With the Cubs, Mets, and Astros all shocking baseball, the Manager of the Year award is a guaranteed snub. At the least the Cy Young winners are a slam dunk… or not. 2015 MLB Awards are all debate.

Seesaw Sports debate, where Dan Salem and Todd Salem throw down on the NFL, MLB, NBA, and more, only on BuzzChomp. Two brothers from New York yell, scream, and debate sports.

 

TODD:

Leaning towards Zack Greinke to take home the NL Cy Young isn’t wrong. Both he and Jake Arrieta have been special. The only thing is Greinke’s teammate Clayton Kershaw may have thoughts on limiting this to just a two-person race.

Kershaw now leads the league with 294 strikeouts. It’s the highest mark anyone has reached since Randy Johnson topped 300 over a decade ago. Kershaw also leads qualified pitchers in innings, K/9 and FIP, the latter two being the darlings of advance pitching metrics. I don’t think you could go wrong with giving the award to any of the three guys at this point.

As for Rookie of the Year and Coach of the Year winners, the results are a bit more straight forward, although not by much. There have simply been a ton of close races this year across both leagues.

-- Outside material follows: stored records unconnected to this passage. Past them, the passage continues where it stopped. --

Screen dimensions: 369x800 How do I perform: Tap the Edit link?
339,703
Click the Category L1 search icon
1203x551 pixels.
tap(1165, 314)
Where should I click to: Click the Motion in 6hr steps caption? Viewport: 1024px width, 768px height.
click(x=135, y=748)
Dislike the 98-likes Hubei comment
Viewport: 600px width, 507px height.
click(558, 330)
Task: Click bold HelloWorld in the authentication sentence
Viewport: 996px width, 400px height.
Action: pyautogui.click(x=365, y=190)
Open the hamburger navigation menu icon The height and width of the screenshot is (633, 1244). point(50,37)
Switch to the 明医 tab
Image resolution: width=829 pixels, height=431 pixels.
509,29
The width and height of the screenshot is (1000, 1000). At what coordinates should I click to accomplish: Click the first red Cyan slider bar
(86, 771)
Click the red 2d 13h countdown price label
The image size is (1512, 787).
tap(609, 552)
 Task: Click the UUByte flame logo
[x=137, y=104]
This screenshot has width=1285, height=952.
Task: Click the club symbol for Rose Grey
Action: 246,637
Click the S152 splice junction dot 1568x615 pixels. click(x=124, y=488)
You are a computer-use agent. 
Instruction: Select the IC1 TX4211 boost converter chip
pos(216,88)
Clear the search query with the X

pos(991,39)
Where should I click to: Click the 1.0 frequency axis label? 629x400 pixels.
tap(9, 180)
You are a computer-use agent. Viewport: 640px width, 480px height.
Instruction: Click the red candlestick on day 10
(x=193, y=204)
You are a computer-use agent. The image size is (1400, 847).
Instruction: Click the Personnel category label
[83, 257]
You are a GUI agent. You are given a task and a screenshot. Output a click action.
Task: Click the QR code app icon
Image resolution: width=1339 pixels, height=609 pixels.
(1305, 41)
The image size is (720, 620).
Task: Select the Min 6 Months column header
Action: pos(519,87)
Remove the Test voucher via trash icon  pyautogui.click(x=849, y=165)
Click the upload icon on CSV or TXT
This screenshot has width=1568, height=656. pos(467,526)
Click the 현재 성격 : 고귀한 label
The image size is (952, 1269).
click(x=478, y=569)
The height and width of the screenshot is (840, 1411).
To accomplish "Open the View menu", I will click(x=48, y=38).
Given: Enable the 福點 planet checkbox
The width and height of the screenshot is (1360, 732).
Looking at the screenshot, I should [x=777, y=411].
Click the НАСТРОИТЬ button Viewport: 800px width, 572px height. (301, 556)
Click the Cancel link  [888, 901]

AL Rookie of the Year comes down to two shortstops, Houston’s Carlos Correa and Cleveland’s Francisco Lindor. Lindor has the slightest of edges in overall value thanks to his defensive prowess, but I think Correa takes this one. He has the big body and big bat. He also took the league by storm when he was first called up, slugging over .540 each of his first two months in the Bigs. Lindor simmered for a while and has come on strong as of late, propelling the Indians back into the playoff picture, but Correa is probably the pick.

NL Rookie of the Year likely goes to Kris Bryant. Everyone else who was competing with him for the award has fallen off and/or gotten hurt. Bryant has been incredible anyway though and has had one of the preeminent rookie seasons in some time.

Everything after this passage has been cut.